I'm trying to add a "population-based-centroid" column to a series of U.S. county polygons, where the location is not based on the geographic centroid of the polygon, but rather on the location of the geonames populated place with the largest population. For example, I want to assign the geometry of the arrow-indicated point (point diameter = population) to the selected polygon's population-based-centroid column:
I've tested this query, and it returns the correct geometry for any given polygon (Boston's Suffolk County, for example):
SELECT g1.the_geom
FROM counties c1
JOIN geonames g1
ON ST_Contains(c1.the_geom, g1.the_geom)
WHERE c1.name = 'Suffolk County, MA'
ORDER BY g1.population DESC
LIMIT 1;
However, I'm dealing with ~4000 polygons, and when I try to use the query in an UPDATE function like this it hangs indefinitely (or at least far longer than it should for this number of features):
UPDATE counties
SET the_geom_popcentroid = (
SELECT g1.the_geom
FROM counties c1
JOIN geonames g1
ON ST_Contains(c1.the_geom, g1.the_geom)
ORDER BY g1.population DESC
LIMIT 1
);
Where have I nested this UPDATE function incorrectly?
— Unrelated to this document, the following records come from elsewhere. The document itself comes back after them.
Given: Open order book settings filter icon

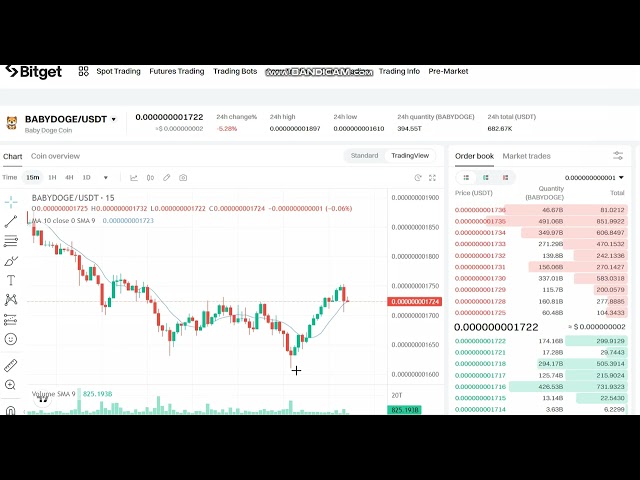Looking at the screenshot, I should 618,156.
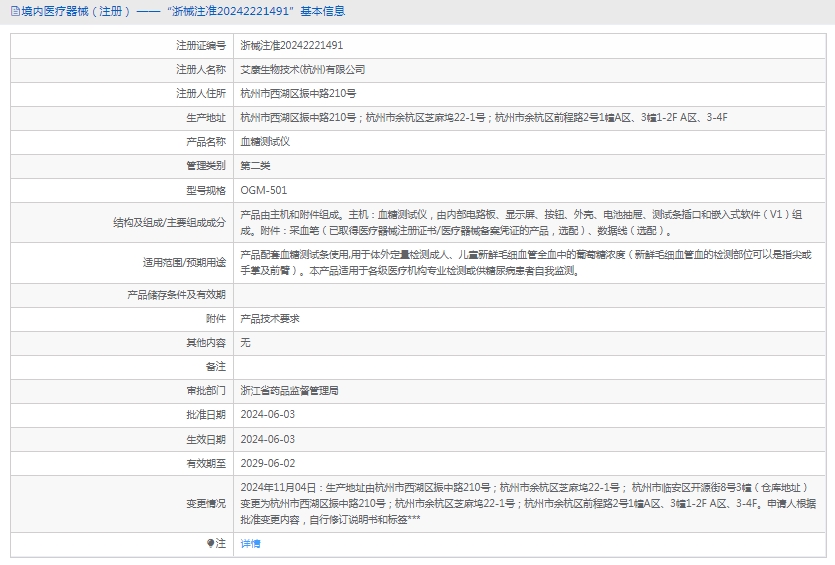Click registrant address 杭州市西湖区振中路210号 in 注册人住所 row
Image resolution: width=835 pixels, height=565 pixels.
click(298, 93)
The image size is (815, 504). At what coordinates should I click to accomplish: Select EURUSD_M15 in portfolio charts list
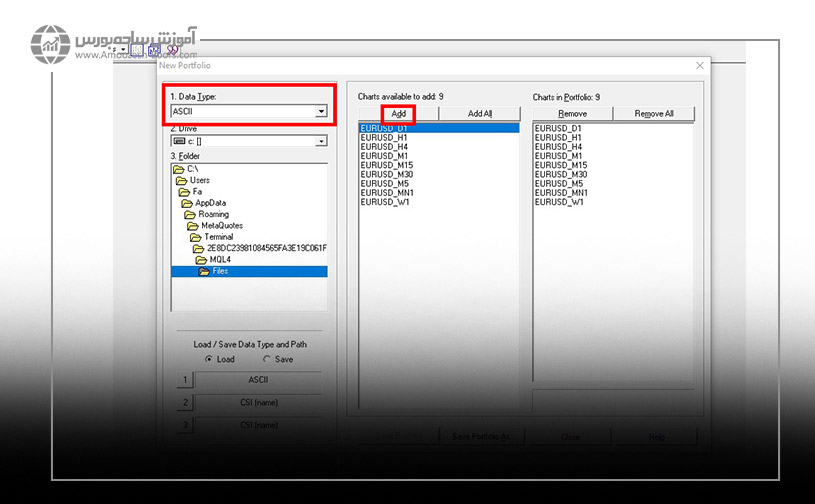coord(560,165)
It helps to use a window function here:
WITH max_pop as (
SELECT DISTINCT c.id as county_id,
first_value(g.the_geom) OVER (PARTITION BY c.name ORDER BY g.population DESC) as the_geom
FROM counties c
JOIN geonames g
ON ST_Intersects(c.the_geom,g.the_geom)
)
UPDATE counties
SET pop_center_geom=max_pop.the_geom
FROM max_pop
WHERE counties.id=max_pop.county_id;
What we're doing:
Ordering the cities in each county by population descending, then taking the geometry of the first one and the id of the county in which it resides.
We then update the county table using the id and the geometry we got.
I prefer this to DISTINCT ON method mentioned because to me it's more explicit about what's happening and relies less on "side-effects" (for lack of a better word).